:: TEXT TO READ ::
Is the Oklahoma star really worth the No. 1 overall pick? Is he worth Cleveland potentially mortgaging the future to move up to get? Not only does recent history say no, it says that the Rams and Browns shouldn't draft a quarterback at all.

Out of the last 22 teams to play in the last 11 Super Bowls, just 12 them drafted and developed their quarterback. Of those 12 teams, Tom Brady was under center for four of them (and he was a dumb-luck sixth round pick), two were quarterbacked by Peyton Manning, a once-in-a-generation star, and two were quarterbacked by Ben Roethlisberger, who was along for the ride for one of his championships. The other four were led by Donovan McNabb, Rex Grossman, Steve McNair, and Eli Manning, and only Manning won a title.

It could be argued (very subjectively) that of the last 22 Super Bowl teams, only five, the 2006 and 2009 Indianapolis Colts, the 2004 Philadelphia Eagles, the 1999 Tennessee Titans, and the 2008 Pittsburgh Steelers, were there because of the highly drafted quarterbacks taken by their respective teams. Eli Manning might have been great at times, but the 2007 New York Giants won because of a defensive front that sat on the heads of opposing quarterbacks, the 2006 Chicago Bears (Grossman) and the 2005 Pittsburgh Steelers (Roethlisberger) got in mainly because of hot defenses and great running games.

In other words, there's no reason to blow tens of millions of dollars on a quarterback with a high draft pick, and you should let someone else develop the passer who'll someday lead you to big things.

Kurt Warner learned his craft in the Arena League and saw practice time at Green Bay. Drew Brees started out as a San Diego Charger, Trent Dilfer and Brad Johnson were retreads, Matt Hasselbeck started out at Green Bay, Kerry Collins was drafted by Carolina, and Jake Delhomme started out at New Orleans.

But you have to draft a quarterback early to have a shot at being competitive, right? Throwing out the 2009 NFL Draft (because it's too early to fairly judge Matt Stafford, Mark Sanchez and Josh Freeman), here's a subjective black-or-white, worked-didn't-work look at the last 31 quarterbacks taken in the first round (going back to 1996; the last time none were selected in the first round).


The selection was worth the time, money, and investment by the team that made the pick.

- Matt Ryan, Atlanta (2008); Joe Flacco, Baltimore (2008); Vince Young, Tennessee (2006); Aaron Rodgers, Green Bay (2005); Eli Manning, NY Giants (2004); Philip Rivers, San Diego (2004); Ben Roethlisberger, Pittsburgh (2004); Carson Palmer, Cincinnati (2003); Michael Vick, Atlanta (2001); Donovan McNabb, Philadelphia (1999); Daunte Culpepper, Minnesota (1999); Peyton Manning, Indianapolis (1998).


The selection not only didn't work for the team that made the pick (remember that when it comes to Cutler and Brees), but it set the franchise back several years and/or it forced a major change and some scrambling to fill the position.

:: EXERCISE TASK ::
Can you write out the passage of the quarterback draft piece that opens with the words containing "Kurt Warner learned" and closes with "made the pick.", renaming "Arena League" as "Arena Football League"? The listing after this point has no connection to the quarterback draft piece.

:: DATA EXCERPTS ::
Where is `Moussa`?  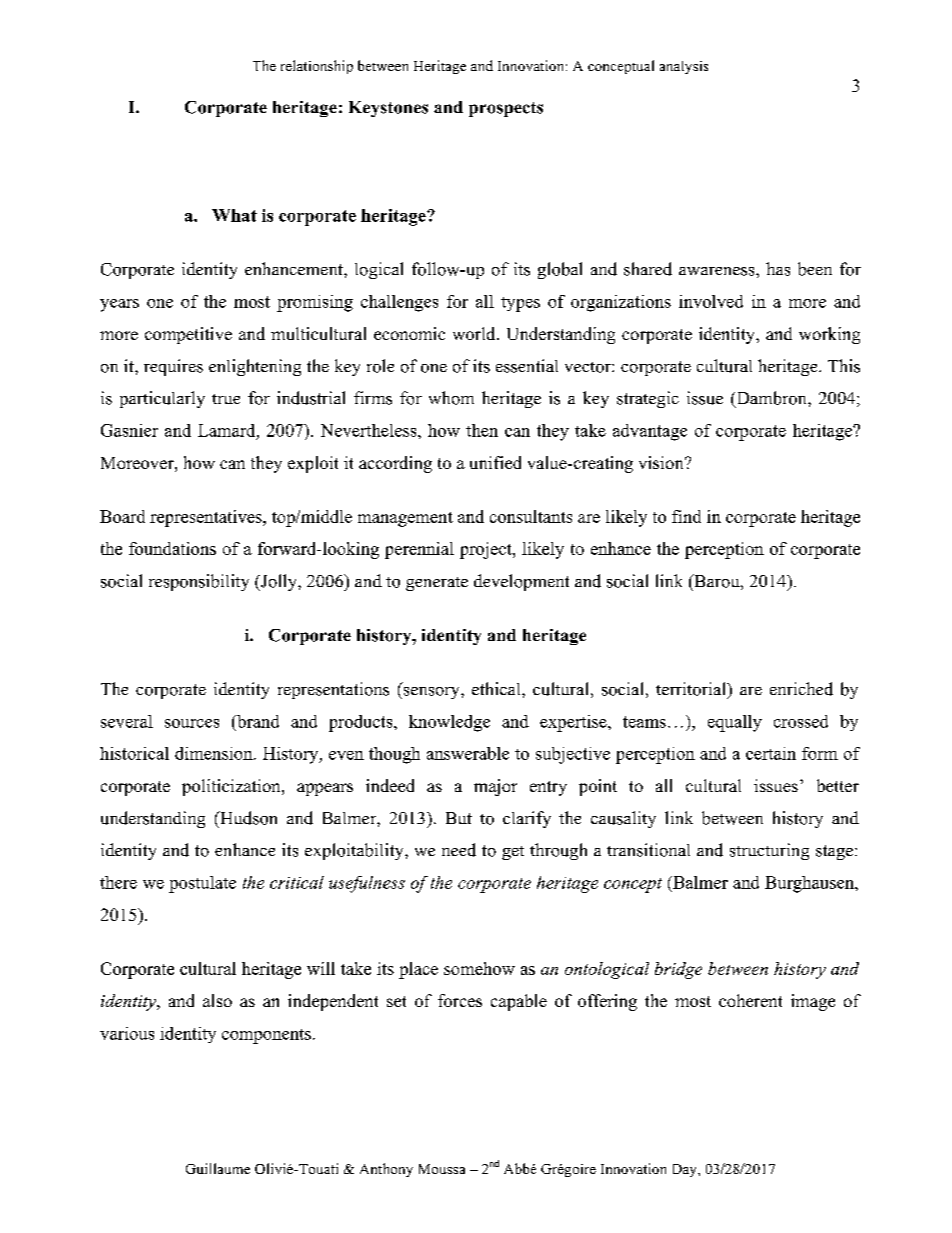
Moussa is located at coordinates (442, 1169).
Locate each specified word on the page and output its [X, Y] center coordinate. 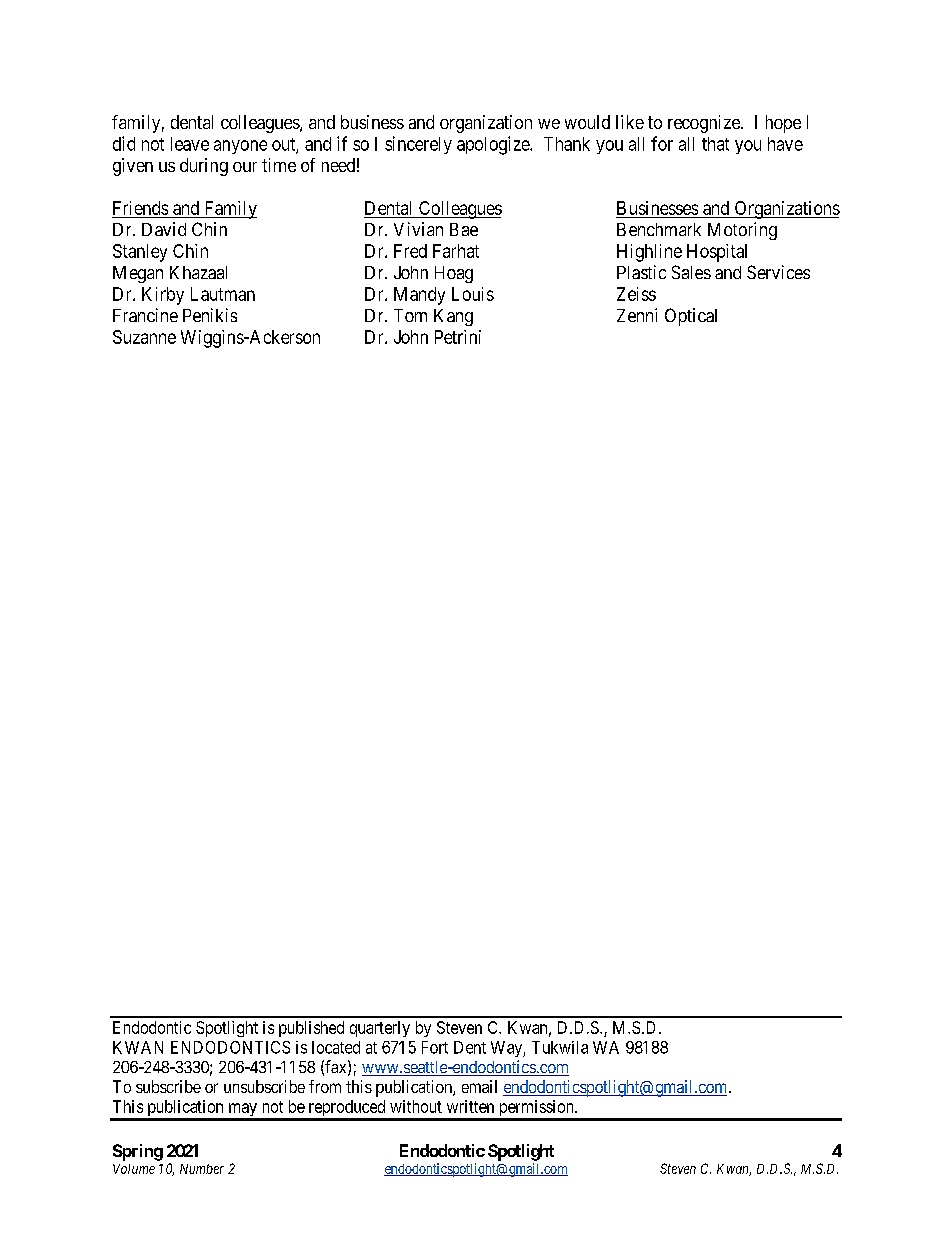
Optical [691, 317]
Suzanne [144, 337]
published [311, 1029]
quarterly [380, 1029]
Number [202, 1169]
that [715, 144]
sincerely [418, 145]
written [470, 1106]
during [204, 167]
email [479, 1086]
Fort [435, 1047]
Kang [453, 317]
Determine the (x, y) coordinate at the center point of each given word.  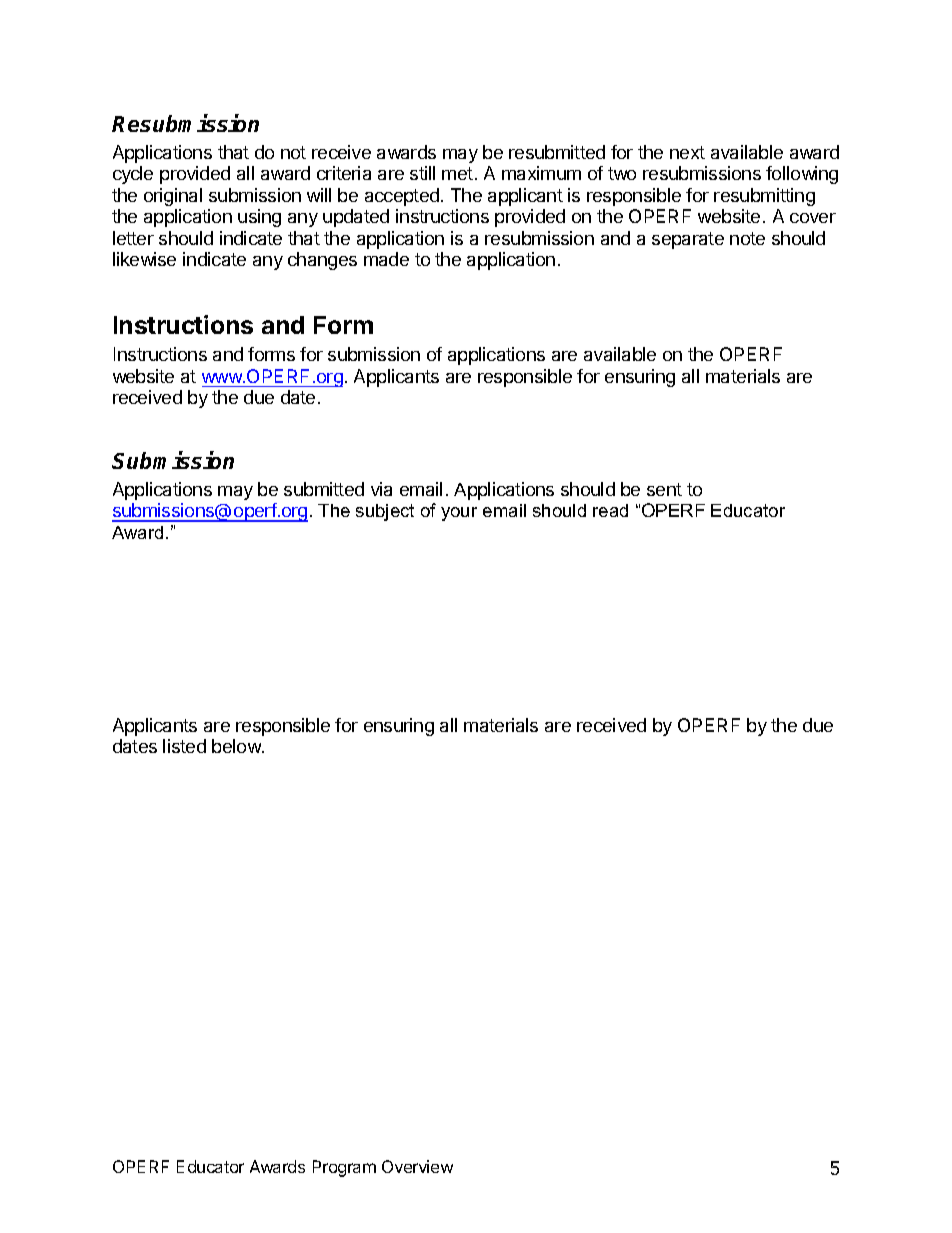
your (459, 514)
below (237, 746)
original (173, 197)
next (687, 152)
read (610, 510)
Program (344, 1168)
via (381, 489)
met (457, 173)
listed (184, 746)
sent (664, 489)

:: RESULT OF THIS EXERCISE ::
Kurt Warner learned his craft in the Arena Football League and saw practice time at Green Bay. Drew Brees started out as a San Diego Charger, Trent Dilfer and Brad Johnson were retreads, Matt Hasselbeck started out at Green Bay, Kerry Collins was drafted by Carolina, and Jake Delhomme started out at New Orleans.

But you have to draft a quarterback early to have a shot at being competitive, right? Throwing out the 2009 NFL Draft (because it's too early to fairly judge Matt Stafford, Mark Sanchez and Josh Freeman), here's a subjective black-or-white, worked-didn't-work look at the last 31 quarterbacks taken in the first round (going back to 1996; the last time none were selected in the first round).


The selection was worth the time, money, and investment by the team that made the pick.